Optimize CachinSession
CachingSession is currently suboptimal, especially when using it &'static str (and I suppose it's the main use case), mostly for two reasons:
-
Into<Query>implies a string cloning in case of&str; however, making the query is not necessary to perform cache lookup, only the string reference is necessary - cache stores raw
PreparedStatements, which have to be cloned when retrieved (andPreparedStatementis quite heavy to clone).
I've implemented an optimization to solve this issue, in which I've made the following modifications:
- introduce
trait QueryString {fn query_string(&self) -> &str;}and usequery: impl Into<Query> + QueryStringinCachingSession::Execute(and others) signature; cache lookups are performed usingquery.query_string(), andquery.into()is only used when the statement must be prepared - store
Arc<PreparedStatement>into the cache
I've done some benchmarks (using my old i7 4650U MacBook Air), in which I've measured only one prepared statement retrieval (no serialization and database access) from &'static str. Here are the results :
| query string size | current | optimized |
|---|---|---|
| 20 | 390 ns | 205 ns |
| 100 | 450 ns | 250 ns |
I let you judge if the optimization could be worth it. The implementation is just a draft and maybe adapted (I can open a PR).

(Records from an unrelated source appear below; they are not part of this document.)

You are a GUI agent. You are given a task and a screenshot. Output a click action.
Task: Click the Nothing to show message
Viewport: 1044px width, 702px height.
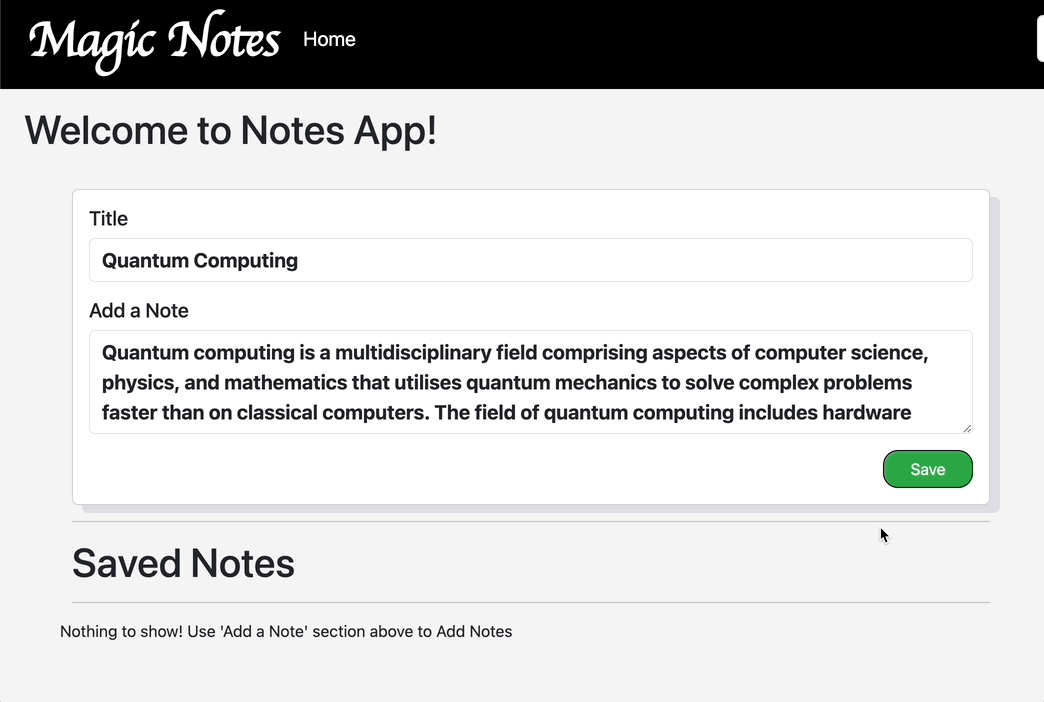(x=286, y=631)
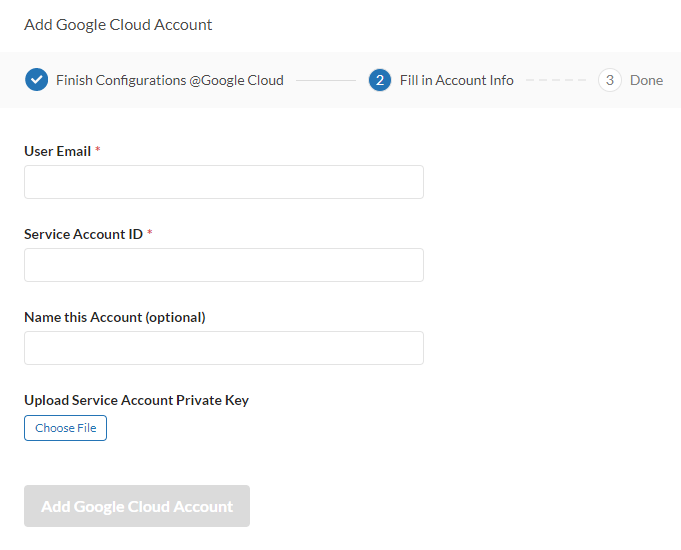Jump to the Done step label
Screen dimensions: 681x550
[x=646, y=80]
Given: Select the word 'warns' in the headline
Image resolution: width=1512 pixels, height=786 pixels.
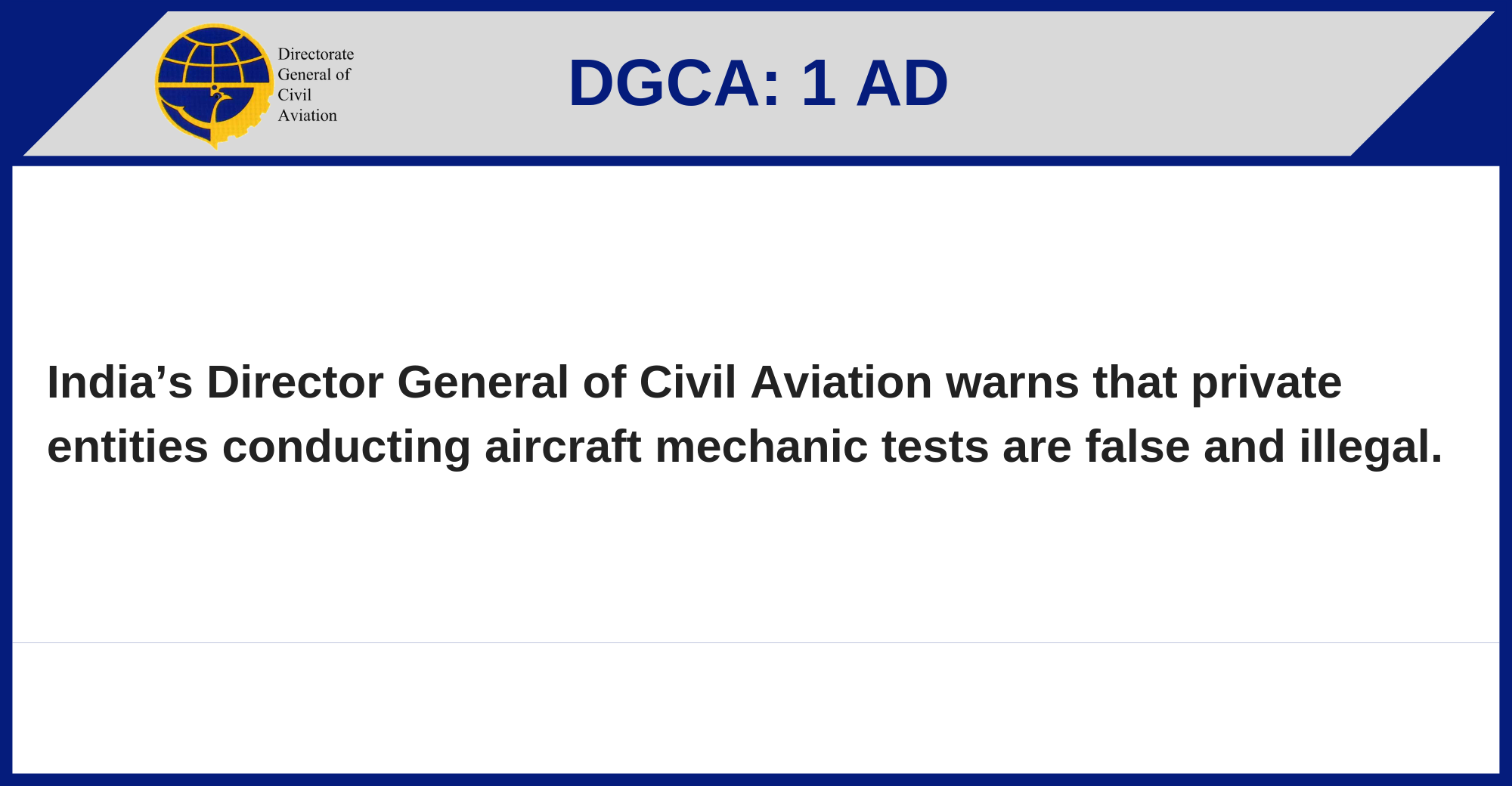Looking at the screenshot, I should click(x=1012, y=382).
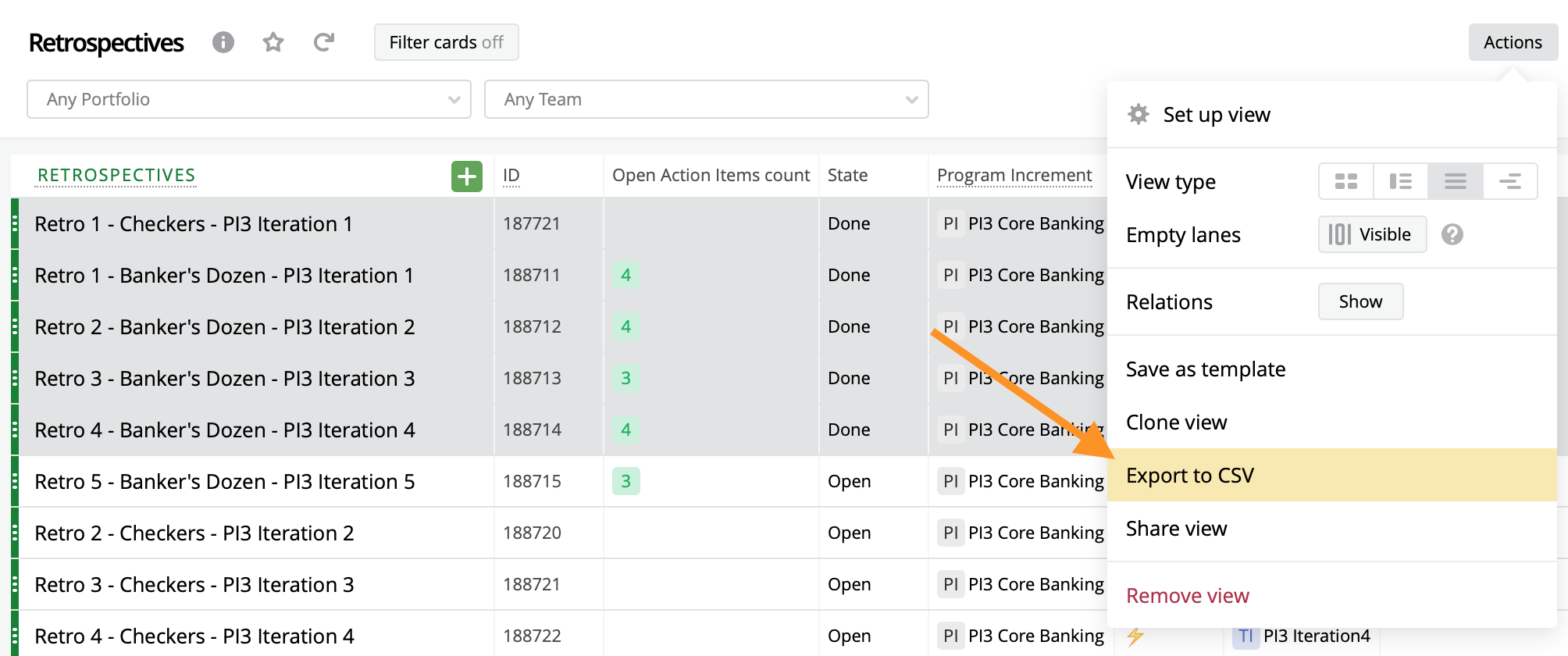
Task: Select Clone view from Actions menu
Action: pyautogui.click(x=1177, y=422)
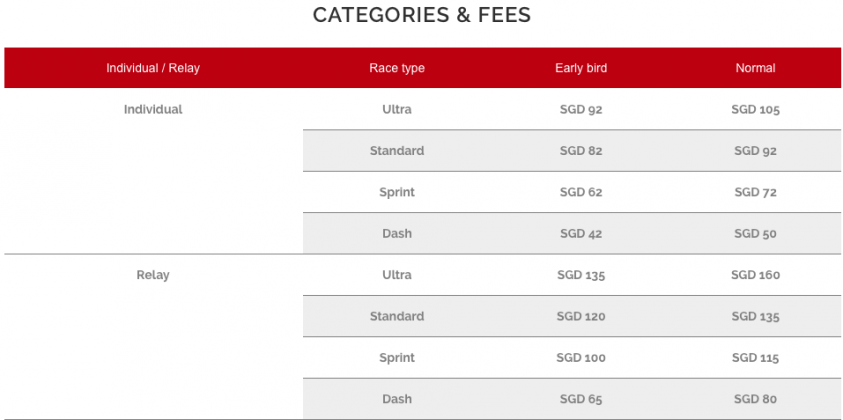This screenshot has height=420, width=843.
Task: Select the SGD 80 Relay Dash price
Action: click(x=755, y=399)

Kind of duplicate of #475, but implementations are quite different
Hey, I was about to open an issue around the fact that &'static str is the default case in most instances, or at least it should be (since if you're building queries with format strings you're potentially going to have injections), and therefor Query should accept a &str. This is particularly nice if you're calling the same query many times but with different parameters.

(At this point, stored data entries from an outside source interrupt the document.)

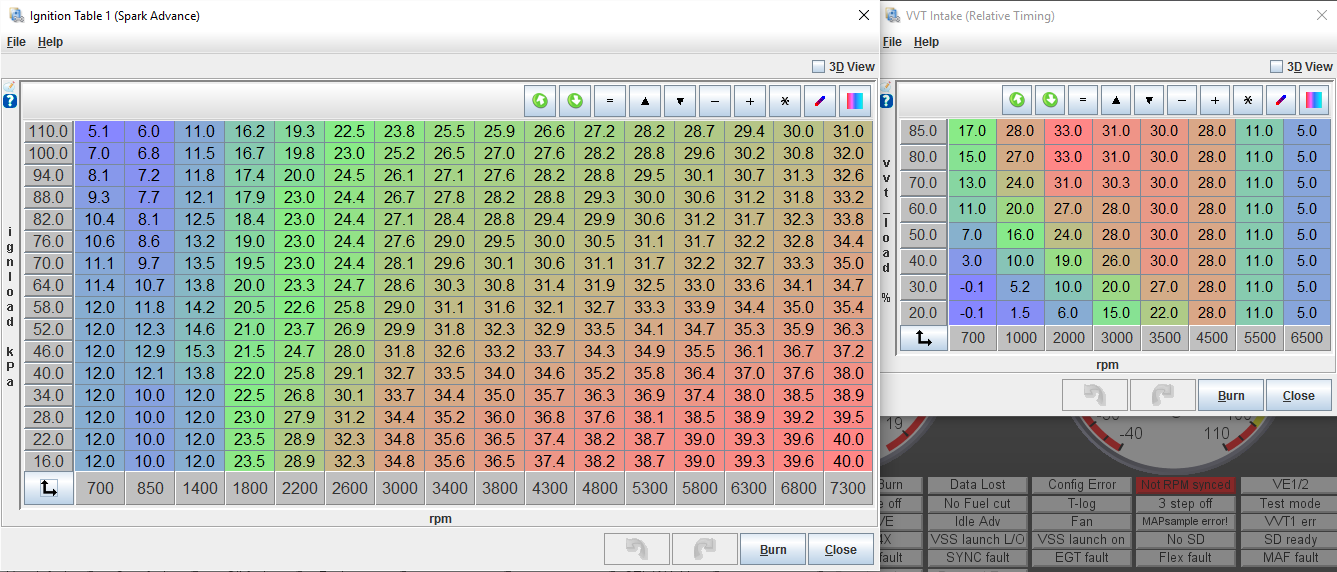Select the 110.0 kPa row header
Screen dimensions: 1337x572
pos(48,131)
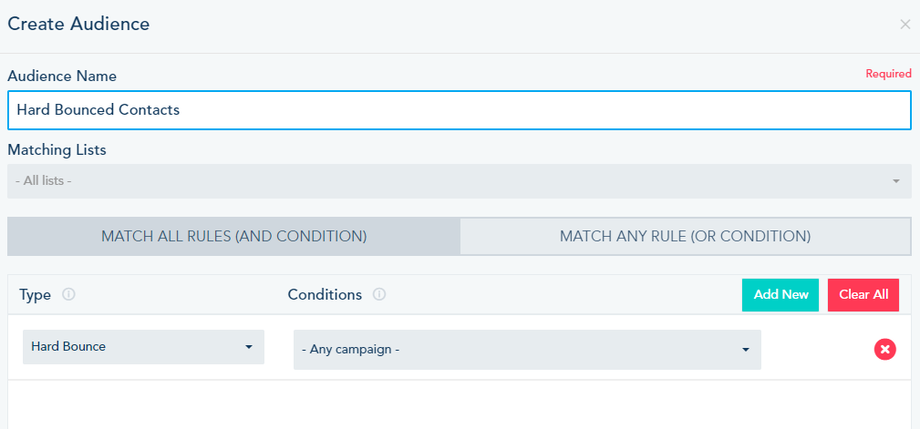This screenshot has width=920, height=429.
Task: Click the Hard Bounce dropdown arrow
Action: (248, 347)
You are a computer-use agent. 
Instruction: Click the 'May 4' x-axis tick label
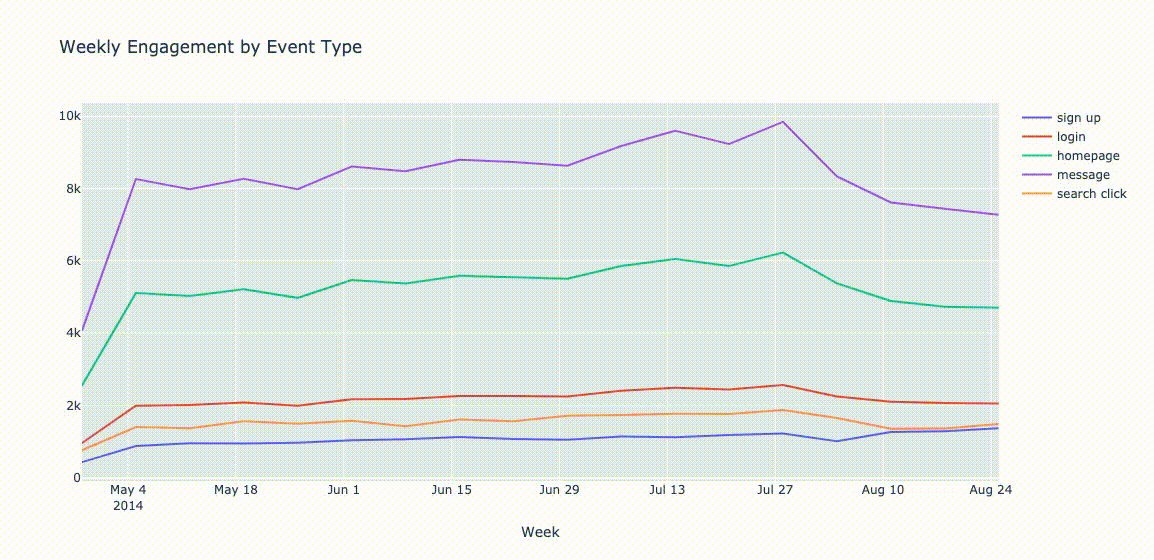[x=128, y=490]
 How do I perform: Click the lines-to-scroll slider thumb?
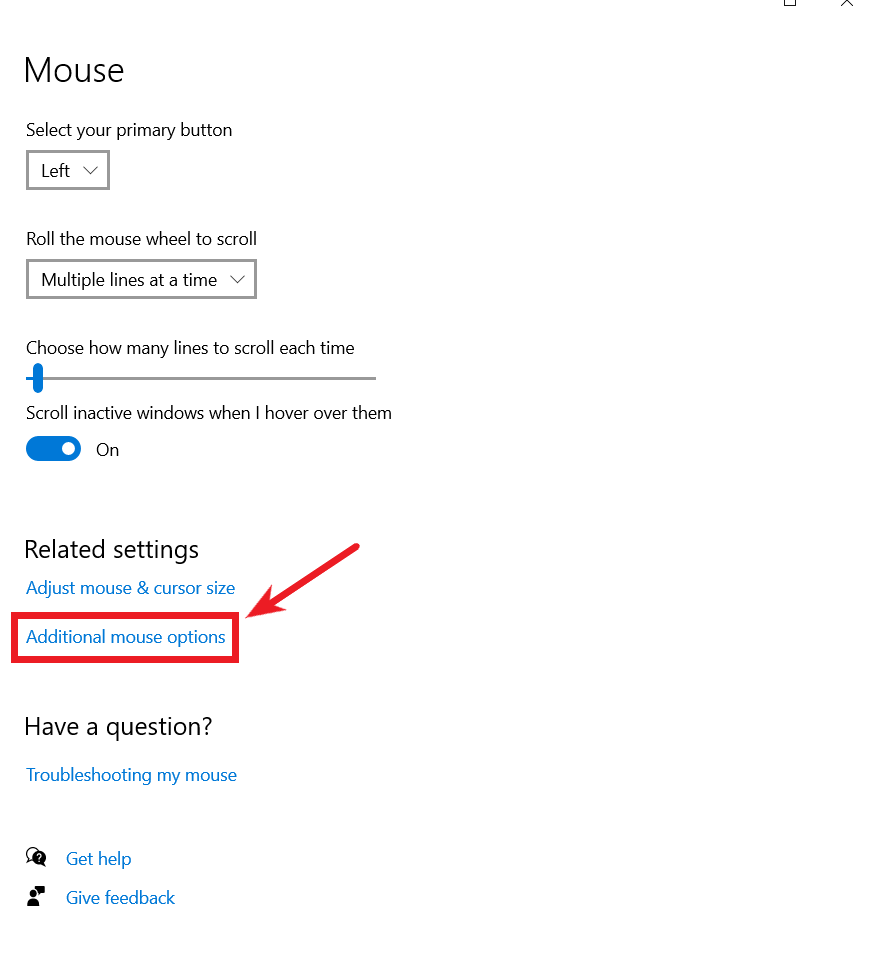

I also agree that the cache should hold Arc<PreparedStatement> to make it cheaper to clone.
I have a couple of notes on your code: https://github.com/wyfo/scylla-rust-driver/blob/optimize_caching_session/scylla/src/transport/session.rs#L595
prepare is a bit unfortunate in that it takes impl Into<Query> but never actually needs ownership of Query. That's because Connection::send_request borrows the request. So at no point is an owned buffer actually necessary at all.
The main benefit of taking impl Into<Query> is that it lets you provide static strings, but it means that every called to impl Into<Query> is forcing an allocation. That's still happening with the approach you've taken.
This is why I went down the route of making impl Into<Query> cheap. Unfortunately, I've lost that code. Whoops.
I'd like to hear from the Scylla devs on this, if there's any interest or not. I think there are a few things to do here:
-
Moving PreparedStatement into Arc should likely be its own PR, it should be a very straightforward win. There is a clone of PreparedStatement for every
add_prepared_statementcall, whether it was previously prepared or not.PreparedStatementis a very large structure that itself has many pointers, includingArc<dyn _>pointers, so this should just strictly be a win. -
Determining what amount of API breakage, if any, is acceptable. In the approach I took I had a
Cow<'a, String>in order to minimize API breakage. I think optimizing for the&'staticor&'acases makes the most sense for two reasons.
- Most queries should be static strings, or otherwise references
- At no point does Scylla's driver require owning the bytes. This makes sense when you consider that the query is going to be compressed into a separate buffer, meaning it never needs to manage the lifetime internally
The changes to to avoid those clones and copies would be:
- Changing
QuerytoQuery<'a> - Modifying
Session::prepareto not require ownership of the Query. This will help in the case where aStringis used as the buffer.
I took a quick pass at redoing the work. https://github.com/scylladb/scylla-rust-driver/compare/main...colin-grapl:scylla-rust-driver:remove-allocations
This is a breaking API change. In particular, if you were calling .into() on queries before passing them into execute, you have to not do that. I have also added lifetimes to a number of structs.